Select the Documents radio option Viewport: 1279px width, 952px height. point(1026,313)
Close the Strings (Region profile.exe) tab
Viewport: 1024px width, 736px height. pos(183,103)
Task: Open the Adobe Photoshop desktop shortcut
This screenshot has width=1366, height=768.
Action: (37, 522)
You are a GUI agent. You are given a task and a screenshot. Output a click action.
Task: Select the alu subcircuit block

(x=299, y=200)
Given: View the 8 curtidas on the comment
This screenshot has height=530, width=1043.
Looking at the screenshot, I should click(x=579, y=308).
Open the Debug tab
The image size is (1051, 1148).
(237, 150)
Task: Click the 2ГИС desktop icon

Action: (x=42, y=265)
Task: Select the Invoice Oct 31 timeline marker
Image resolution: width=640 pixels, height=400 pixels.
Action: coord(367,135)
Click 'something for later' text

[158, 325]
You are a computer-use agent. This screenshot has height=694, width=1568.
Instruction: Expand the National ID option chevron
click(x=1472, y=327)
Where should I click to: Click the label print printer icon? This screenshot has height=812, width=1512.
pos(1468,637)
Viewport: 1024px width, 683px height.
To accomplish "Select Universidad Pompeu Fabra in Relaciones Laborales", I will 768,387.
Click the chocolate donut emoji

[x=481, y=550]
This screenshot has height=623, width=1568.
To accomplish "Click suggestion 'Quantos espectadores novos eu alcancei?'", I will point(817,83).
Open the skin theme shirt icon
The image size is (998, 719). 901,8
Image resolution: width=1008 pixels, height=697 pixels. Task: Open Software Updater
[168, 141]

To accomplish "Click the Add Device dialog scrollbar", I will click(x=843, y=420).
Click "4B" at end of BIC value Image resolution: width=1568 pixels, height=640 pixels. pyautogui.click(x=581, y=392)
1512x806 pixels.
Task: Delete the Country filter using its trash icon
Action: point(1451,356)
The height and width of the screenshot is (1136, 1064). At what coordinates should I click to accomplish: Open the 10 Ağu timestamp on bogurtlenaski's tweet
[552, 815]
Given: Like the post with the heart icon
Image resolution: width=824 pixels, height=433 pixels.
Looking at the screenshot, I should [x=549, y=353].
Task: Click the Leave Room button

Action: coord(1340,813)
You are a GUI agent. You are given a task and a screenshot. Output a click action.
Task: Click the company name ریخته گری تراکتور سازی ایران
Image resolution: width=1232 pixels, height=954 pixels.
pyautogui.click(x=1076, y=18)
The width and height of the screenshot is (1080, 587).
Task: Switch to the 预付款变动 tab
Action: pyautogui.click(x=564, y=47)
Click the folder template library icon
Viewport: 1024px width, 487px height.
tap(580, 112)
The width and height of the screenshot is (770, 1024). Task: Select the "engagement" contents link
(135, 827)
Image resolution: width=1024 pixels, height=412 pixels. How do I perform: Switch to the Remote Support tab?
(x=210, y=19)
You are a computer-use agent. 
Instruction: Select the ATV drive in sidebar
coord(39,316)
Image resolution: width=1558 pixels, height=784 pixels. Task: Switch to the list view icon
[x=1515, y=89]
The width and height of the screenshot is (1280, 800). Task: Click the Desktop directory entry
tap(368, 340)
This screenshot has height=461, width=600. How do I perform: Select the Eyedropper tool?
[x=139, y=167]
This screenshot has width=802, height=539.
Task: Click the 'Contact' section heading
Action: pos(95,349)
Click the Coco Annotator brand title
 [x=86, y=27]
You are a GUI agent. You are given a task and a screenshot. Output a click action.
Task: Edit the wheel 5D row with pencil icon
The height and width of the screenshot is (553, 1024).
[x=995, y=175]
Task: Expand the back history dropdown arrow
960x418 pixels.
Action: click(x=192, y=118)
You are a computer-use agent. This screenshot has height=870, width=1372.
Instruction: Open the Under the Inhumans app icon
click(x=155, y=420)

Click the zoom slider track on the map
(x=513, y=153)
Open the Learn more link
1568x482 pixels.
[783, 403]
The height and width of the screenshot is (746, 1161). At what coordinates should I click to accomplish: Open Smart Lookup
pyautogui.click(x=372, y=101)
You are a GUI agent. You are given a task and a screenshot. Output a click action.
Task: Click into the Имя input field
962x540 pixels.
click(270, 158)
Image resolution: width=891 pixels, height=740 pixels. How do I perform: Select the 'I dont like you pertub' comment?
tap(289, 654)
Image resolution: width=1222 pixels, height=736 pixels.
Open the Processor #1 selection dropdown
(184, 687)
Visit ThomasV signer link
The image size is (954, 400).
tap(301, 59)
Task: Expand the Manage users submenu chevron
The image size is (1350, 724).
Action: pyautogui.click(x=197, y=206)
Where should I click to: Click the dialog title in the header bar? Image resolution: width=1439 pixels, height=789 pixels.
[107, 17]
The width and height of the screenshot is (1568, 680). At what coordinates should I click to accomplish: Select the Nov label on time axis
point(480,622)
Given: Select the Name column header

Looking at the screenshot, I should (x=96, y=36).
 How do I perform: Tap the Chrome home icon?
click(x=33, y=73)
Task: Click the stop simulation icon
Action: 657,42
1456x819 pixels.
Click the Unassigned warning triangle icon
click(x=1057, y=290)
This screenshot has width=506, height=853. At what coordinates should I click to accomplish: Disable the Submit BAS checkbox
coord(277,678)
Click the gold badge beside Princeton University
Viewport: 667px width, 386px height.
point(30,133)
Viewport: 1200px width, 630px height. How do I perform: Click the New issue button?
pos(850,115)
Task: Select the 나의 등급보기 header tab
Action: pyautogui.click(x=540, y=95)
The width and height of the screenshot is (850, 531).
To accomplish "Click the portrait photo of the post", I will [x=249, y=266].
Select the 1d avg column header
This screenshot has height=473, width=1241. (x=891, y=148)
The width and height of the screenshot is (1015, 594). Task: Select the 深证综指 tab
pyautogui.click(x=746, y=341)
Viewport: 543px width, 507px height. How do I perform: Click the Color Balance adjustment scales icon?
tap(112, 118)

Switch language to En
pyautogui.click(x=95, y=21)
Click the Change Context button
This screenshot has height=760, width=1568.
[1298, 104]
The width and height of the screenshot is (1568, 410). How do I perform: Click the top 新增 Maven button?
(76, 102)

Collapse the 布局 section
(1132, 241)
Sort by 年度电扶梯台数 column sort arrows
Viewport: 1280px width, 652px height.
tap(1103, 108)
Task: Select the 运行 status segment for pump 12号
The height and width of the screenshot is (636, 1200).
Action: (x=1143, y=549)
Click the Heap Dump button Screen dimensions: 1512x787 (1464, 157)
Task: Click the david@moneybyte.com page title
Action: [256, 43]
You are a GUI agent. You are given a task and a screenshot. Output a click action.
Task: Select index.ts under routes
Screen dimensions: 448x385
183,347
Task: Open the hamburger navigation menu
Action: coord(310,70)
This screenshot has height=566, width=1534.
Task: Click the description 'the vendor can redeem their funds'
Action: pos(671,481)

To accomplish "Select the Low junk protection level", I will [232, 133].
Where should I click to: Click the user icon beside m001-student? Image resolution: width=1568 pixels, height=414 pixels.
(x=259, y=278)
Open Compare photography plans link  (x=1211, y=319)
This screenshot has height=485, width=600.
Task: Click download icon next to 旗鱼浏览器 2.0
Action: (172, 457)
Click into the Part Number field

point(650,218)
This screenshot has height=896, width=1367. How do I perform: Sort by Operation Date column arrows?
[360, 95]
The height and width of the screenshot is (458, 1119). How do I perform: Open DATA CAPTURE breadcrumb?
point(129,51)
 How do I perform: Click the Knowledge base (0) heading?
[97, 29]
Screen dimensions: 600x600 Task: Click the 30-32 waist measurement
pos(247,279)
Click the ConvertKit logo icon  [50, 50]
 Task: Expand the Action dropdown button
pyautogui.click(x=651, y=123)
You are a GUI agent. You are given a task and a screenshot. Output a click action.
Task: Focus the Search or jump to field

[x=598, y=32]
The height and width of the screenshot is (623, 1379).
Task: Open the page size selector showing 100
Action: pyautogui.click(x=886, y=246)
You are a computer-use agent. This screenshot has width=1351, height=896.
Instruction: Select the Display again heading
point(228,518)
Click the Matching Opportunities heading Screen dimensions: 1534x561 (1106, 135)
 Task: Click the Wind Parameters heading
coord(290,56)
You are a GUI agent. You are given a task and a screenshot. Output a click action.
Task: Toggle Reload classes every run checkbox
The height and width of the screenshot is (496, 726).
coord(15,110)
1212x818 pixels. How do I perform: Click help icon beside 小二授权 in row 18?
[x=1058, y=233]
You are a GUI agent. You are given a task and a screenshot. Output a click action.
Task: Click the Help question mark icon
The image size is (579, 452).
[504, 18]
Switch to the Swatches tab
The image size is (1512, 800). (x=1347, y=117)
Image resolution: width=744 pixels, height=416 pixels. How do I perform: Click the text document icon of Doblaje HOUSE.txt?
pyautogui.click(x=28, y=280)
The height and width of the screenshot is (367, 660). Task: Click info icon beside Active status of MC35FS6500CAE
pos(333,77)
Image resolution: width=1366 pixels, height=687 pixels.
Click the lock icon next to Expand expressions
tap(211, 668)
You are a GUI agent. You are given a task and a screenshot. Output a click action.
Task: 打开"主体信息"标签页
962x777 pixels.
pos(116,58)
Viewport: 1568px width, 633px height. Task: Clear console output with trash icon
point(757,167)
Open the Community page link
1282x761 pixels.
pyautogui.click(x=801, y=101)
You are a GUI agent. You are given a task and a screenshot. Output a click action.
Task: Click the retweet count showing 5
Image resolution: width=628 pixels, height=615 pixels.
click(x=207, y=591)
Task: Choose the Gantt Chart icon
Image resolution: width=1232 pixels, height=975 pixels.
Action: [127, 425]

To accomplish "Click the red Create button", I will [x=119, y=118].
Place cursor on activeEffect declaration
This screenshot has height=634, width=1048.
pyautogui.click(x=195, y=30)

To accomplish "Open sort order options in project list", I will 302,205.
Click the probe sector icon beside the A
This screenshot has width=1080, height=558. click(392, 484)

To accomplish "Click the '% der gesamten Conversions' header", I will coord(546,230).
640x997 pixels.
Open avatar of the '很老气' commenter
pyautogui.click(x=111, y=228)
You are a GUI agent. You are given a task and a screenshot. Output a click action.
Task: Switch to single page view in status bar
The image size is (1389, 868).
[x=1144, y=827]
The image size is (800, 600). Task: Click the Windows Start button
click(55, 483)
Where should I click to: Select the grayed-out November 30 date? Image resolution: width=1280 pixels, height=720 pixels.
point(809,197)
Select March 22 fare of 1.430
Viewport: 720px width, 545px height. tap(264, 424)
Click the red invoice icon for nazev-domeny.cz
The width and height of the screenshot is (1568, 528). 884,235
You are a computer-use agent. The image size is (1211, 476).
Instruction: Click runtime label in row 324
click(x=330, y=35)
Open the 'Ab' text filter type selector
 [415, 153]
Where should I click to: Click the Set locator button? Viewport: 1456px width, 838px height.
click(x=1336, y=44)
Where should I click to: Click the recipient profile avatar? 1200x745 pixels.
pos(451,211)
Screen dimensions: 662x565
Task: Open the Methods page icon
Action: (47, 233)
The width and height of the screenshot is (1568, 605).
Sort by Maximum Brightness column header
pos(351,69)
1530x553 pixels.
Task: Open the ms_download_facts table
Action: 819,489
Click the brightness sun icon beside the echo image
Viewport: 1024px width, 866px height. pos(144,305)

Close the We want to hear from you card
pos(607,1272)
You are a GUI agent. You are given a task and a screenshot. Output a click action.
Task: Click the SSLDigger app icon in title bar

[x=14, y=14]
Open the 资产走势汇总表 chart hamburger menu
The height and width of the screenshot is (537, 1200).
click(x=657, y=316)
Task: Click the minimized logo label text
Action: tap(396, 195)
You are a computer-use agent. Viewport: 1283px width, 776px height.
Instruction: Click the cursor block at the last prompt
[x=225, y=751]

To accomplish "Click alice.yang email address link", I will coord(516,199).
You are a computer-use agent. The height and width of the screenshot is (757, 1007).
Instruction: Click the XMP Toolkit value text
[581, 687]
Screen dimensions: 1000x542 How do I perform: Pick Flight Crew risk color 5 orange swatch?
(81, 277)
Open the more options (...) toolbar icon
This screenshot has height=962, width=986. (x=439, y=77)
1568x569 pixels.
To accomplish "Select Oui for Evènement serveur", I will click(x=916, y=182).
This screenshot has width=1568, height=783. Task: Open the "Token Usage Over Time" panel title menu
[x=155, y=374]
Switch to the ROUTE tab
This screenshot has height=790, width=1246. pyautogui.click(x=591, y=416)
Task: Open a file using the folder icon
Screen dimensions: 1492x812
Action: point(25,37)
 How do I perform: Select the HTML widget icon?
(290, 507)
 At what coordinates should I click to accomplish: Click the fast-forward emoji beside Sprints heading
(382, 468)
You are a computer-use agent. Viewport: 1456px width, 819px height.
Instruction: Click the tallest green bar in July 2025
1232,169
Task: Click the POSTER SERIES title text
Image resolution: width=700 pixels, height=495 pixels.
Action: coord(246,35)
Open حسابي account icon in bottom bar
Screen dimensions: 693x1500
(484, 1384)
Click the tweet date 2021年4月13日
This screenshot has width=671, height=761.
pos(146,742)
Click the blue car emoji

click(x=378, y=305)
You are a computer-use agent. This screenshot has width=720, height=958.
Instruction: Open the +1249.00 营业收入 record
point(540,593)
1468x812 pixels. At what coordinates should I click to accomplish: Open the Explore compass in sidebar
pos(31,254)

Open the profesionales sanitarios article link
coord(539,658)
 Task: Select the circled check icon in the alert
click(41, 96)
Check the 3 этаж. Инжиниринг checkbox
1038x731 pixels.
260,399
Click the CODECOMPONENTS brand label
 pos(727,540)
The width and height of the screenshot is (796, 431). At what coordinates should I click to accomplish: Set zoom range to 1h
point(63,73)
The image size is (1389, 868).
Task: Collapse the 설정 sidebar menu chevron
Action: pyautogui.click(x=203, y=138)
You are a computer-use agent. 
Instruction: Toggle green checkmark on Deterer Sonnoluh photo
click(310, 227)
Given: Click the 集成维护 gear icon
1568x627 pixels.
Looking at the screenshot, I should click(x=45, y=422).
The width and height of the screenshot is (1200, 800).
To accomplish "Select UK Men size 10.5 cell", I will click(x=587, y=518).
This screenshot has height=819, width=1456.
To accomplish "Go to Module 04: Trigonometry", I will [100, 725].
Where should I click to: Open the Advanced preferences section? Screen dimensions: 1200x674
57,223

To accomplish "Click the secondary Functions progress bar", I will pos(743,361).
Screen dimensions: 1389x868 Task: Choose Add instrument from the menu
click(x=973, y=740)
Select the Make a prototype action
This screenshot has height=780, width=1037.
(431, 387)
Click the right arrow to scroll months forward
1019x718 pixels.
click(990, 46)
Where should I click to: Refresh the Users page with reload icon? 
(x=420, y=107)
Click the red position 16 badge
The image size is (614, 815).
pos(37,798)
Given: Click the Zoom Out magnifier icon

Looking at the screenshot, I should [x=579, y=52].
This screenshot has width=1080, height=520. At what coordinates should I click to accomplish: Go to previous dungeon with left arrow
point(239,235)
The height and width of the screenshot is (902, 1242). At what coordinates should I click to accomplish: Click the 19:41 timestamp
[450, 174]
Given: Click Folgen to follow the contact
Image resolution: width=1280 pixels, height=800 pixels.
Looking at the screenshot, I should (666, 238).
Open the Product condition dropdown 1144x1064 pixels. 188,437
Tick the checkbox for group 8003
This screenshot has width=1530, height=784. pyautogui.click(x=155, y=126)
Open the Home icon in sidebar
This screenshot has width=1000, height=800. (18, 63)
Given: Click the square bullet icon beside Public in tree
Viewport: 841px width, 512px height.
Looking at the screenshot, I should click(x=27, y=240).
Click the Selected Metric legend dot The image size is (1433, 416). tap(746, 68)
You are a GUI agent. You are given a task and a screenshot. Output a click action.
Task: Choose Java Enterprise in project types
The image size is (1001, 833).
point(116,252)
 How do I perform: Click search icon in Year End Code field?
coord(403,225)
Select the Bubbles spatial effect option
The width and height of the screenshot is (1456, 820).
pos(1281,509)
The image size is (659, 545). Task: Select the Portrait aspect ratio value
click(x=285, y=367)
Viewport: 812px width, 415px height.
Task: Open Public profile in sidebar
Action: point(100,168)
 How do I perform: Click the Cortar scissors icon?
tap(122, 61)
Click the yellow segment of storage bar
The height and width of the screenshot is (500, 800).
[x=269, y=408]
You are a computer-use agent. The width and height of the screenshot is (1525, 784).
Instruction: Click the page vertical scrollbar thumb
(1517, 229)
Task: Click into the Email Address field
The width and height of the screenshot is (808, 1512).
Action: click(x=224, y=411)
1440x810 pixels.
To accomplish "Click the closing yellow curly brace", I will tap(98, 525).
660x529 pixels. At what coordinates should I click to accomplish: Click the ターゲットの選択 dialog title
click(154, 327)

☆ ☆ ☆

» **Stated goal**
From the records above, copy every line unchanged from the line containing "The width and height of the screenshot is (850, 531)." through the line containing "tap(112, 118)", including both of those lines.

» **Written solution**
The width and height of the screenshot is (850, 531).
To accomplish "Click the portrait photo of the post", I will [x=249, y=266].
Select the 1d avg column header
This screenshot has height=473, width=1241. (x=891, y=148)
The width and height of the screenshot is (1015, 594). Task: Select the 深证综指 tab
pyautogui.click(x=746, y=341)
Viewport: 543px width, 507px height. How do I perform: Click the Color Balance adjustment scales icon?
tap(112, 118)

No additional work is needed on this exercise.